Because COVID-19 is so new, there isn't much data on how COVID-19 affects people with HIV specifically. But the new coronavirus impacts the respiratory system, and experts do have good information about how other respiratory viruses (like the flu) affect people with HIV.

If your HIV is well-controlled -- meaning you’re on antiretroviral therapy (ART) that’s successfully suppressing HIV and you have normal CD4 counts -- then you're not necessarily more apt to get very sick with COVID-19 than someone without HIV. Other types of coronaviruses, such as those that caused SARS and MERS, did not have a major impact on people with HIV.

But if your HIV is advanced or isn’t under good control with antiretroviral therapy (ART), then your immune system will have a harder time defending you against infections, possibly including COVID-19. In that case, if you do get COVID-19, you may be more likely to have serious complications.

If you're not getting treatment or you have recently had blood tests that showed a low CD4 count and/or high viral load, you should assume that you are at high risk.

Your CD4 count refers to how many CD4 cells you have. Your immune system makes CD4 cells, which fight HIV. If you have HIV, you want a higher CD4 count. Antiretroviral therapy (ART) helps protect CD4 cells. Viral load refers to the amount of HIV in the body. So you want a low viral load.

Besides a weak immune system, which can happen if your HIV isn’t under control or if you take certain medications that suppress your immune system, other things also raise your risk of severe COVID-19 symptoms. They include:

  • Older age. Your chances go up as you get older. The highest risk is among people 85 and older.
  • Medical conditions such as cancer, kidney disease, heart disease, asthmas, chronic obstructive pulmonary disease (COPD), obesity, type 2 diabetes, sickle cell disease, or a weakened immune system because of an organ transplant

Still, most people who get COVID-19 don’t have severe complications.

Just like everyone else, be sure you follow guidelines on social distancing, washing your hands, not touching your face, staying away from sick people, wearing a cloth face mask when in public places, and disinfecting items you touch a lot.

Also, keep at least a 30-day supply of your antiretroviral medications on hand. A 90-day supply is ideal, according to the National Institutes of Health. You may want to switch to mail-order delivery, so you don’t have to go out to get it.

If your HIV is under good control and you’re healthy, you may want to postpone any medical appointments that aren’t urgent. If you’re not sure, call your doctor’s office to ask what they recommend.

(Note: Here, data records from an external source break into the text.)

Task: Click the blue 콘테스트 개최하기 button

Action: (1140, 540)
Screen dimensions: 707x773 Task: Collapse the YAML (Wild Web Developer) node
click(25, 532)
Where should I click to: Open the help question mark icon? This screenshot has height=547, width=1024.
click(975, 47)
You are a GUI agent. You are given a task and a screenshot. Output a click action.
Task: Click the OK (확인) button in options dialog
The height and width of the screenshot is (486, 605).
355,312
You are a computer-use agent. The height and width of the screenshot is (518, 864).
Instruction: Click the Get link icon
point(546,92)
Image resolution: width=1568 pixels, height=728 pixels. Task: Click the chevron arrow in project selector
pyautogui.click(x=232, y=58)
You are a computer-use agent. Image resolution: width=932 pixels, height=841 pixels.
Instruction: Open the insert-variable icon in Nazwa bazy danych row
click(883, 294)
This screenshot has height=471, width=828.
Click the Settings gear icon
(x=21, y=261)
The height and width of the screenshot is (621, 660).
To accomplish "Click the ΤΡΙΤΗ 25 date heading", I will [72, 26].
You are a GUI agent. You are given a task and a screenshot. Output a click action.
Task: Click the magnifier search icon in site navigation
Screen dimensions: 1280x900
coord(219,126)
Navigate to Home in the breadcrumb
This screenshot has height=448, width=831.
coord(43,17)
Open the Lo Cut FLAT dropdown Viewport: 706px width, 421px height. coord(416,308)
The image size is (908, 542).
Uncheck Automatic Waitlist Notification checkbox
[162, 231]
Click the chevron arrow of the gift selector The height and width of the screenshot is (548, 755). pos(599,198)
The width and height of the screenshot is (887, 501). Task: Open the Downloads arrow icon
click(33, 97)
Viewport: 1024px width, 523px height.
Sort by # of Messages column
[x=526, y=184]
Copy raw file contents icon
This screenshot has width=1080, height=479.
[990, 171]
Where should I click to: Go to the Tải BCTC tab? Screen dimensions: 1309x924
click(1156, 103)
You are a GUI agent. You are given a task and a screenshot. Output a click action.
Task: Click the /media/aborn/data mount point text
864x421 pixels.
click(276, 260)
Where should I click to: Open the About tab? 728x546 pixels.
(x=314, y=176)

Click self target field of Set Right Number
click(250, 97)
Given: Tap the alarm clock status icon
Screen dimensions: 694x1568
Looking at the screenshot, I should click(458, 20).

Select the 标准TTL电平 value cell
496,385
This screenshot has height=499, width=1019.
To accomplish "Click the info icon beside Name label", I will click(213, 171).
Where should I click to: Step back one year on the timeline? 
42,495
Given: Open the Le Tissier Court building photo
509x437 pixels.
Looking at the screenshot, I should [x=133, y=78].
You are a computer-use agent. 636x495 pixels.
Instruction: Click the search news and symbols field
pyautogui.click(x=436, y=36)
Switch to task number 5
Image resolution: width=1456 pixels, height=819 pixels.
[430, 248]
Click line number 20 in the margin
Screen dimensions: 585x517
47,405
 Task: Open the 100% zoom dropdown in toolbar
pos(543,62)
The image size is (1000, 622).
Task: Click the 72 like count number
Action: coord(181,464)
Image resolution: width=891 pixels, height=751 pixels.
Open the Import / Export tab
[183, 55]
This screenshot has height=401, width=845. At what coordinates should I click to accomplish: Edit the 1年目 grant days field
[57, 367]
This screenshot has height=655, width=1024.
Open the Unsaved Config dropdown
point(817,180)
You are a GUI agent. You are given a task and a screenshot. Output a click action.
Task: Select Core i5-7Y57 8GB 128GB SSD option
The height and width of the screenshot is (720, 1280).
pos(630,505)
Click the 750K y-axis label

And if you’ve been thinking about switching your HIV medications, you’ll probably want to put that off for now.

As with most people who get COVID-19, people with HIV who have symptoms should generally stay at home and call their doctor. (Don’t just show up at the doctor’s office or the ER -- call first, so they’re ready for you.)

Keep taking your antiretroviral medication as prescribed, and call your doctor if you become short of breath or have a fever for more than 2 days.

If you need to stay in the hospital because of COVID-19, the health care team there should keep giving you your usual antiretroviral drugs, whether you take them orally or by infusion (IV).